My motives are purely defensive. I'm considering buying just to insulate myself from exploding rents. If I thought rents would be generally sensible in the long term, with occasional short-term insanities that I can ride out, I would rent forever. History has proven, however, that the government will shaft the renters in order to protect the landlords and in-debt homeowners.

As for interest rates, seeing the shining example of Japan, it's not hard to believe that a 25-year period of near-zero interest rates could be upon us. But what I dislike about buying is that, if mortgage interest rates do return to 8-9%, which should cut housing prices just a bit, I'll be stuck with an illiquid asset. An asset which I have no interest in renting out should I choose to move else. Sure, my own payments would be low, but it would still be a hell of a lot of my own net worth tied up in a low-performance investment which needs my time and energy.

I may just rent for the rest of my life and take my lumps if rents go through the ceiling.

BTW, whatever you or I think, if the past 30 years is any guide, at least one assumption each of us is making will be proven incredibly wrong within a few years.

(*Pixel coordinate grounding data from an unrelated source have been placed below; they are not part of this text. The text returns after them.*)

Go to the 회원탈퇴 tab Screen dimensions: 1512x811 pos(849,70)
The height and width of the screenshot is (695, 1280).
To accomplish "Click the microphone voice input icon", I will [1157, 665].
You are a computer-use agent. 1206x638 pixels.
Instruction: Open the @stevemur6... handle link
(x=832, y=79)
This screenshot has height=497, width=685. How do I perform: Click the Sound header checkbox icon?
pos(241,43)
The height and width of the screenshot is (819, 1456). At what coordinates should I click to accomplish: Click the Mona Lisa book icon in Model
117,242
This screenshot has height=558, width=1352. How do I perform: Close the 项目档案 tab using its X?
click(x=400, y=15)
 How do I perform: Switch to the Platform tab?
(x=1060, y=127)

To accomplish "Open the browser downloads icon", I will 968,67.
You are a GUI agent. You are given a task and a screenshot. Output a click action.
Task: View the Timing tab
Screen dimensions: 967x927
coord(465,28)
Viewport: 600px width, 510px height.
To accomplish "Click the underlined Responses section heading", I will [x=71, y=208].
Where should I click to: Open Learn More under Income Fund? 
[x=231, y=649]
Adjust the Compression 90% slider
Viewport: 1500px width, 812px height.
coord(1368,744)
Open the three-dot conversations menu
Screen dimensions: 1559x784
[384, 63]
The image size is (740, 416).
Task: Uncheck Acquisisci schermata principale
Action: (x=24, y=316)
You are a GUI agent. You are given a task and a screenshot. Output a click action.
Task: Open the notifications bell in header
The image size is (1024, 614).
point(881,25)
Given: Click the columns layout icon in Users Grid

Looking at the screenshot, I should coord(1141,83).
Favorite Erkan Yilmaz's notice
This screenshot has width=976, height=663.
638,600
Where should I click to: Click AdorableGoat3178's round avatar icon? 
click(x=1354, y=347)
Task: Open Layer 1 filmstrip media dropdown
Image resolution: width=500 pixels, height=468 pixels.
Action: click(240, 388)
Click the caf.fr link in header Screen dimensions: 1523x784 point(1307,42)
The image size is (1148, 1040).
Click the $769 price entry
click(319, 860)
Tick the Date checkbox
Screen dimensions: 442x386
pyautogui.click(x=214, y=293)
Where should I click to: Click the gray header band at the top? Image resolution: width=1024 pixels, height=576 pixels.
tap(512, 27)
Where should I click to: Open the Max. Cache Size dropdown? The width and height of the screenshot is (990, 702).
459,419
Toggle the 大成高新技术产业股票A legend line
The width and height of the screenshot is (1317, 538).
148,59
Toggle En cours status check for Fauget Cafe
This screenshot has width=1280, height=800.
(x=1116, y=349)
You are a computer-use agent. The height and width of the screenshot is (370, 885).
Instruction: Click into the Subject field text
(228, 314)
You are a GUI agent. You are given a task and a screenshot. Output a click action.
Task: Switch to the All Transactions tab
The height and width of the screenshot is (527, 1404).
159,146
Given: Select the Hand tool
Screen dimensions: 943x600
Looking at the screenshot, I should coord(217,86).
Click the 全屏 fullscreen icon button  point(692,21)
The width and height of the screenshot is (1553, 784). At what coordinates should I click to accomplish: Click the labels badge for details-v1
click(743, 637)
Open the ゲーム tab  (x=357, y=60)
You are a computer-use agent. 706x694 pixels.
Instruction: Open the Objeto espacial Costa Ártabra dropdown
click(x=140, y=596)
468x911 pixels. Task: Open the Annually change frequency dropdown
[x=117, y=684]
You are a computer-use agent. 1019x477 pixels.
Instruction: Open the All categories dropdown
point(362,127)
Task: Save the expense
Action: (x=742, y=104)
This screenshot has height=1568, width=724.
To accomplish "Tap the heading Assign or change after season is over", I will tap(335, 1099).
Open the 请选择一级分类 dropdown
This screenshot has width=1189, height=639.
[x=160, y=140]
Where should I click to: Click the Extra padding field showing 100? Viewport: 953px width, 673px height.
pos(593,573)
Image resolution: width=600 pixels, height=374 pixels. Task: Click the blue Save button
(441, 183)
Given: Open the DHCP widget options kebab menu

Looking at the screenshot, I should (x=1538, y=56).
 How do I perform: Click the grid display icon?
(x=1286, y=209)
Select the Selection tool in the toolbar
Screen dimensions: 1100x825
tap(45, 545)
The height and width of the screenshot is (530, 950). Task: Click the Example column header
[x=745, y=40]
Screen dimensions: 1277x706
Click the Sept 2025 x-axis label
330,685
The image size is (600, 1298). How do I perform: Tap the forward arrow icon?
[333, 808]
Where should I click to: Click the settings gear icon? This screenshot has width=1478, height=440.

26   Strategist   2014 Oct 16, 3:05am  

WaterGoat says

Fuck it - I give up.

Everything is going to the moon!

The train is leaving the station - choo choo, motherfuckers! - and every city will soon see the valuations of Stockton.

Pass the Flavor Aid - I recently learned that no Kool-Aid was served at Jonestown.

Get some pot, it'll make you feel better. It's legal in Colorado.

27   🎂 Dan8267   2014 Oct 16, 3:27am  

WaterGoat says

Fuck it - I give up.

Everything is going to the moon!

Actually, it's the dollar that is losing its value. Currency debasement is 100% responsible for all these problems. And when currency is debased, savings and wages are effectively stolen. That's the whole point of currency debasement.

28   FNWGMOBDVZXDNW   2014 Oct 16, 5:08am  

WaterGoat says

Plenty of growth in the suburbs & foothills. Certainly very little in the city center, particularly since condo development ground to a halt in 2007. So new development has little effect on prices near the city center.

It's the lack of new development in the city center with a growing population that makes it more expensive there.

WaterGoat says

But what I dislike about buying is that, if mortgage interest rates do return to 8-9%, which should cut housing prices just a bit, I'll be stuck with an illiquid asset.

My point is that it would likely take 10 years for that to happen at which point, you would have a reasonable part of your mortgage paid down. A nice thing about low rates is that the principal payoff per month is larger in the beginning of the mortgage than it is with higher rates. You might be stuck renting it out, but you would likely have a descent income stream from it by then if rates go up to 8-9%.

Another thing to consider, and I think you have from your post is that buying one house is the neutral position for the average individual/family, because you always have to own or rent one. Owning more than one house is long housing. Owning less than one is basically shorting housing.

29   HEY YOU   2014 Oct 16, 3:25pm  

When prices fall 90%.

30   Y   2014 Oct 17, 12:06am  

heroin is not the problem, it's the solution!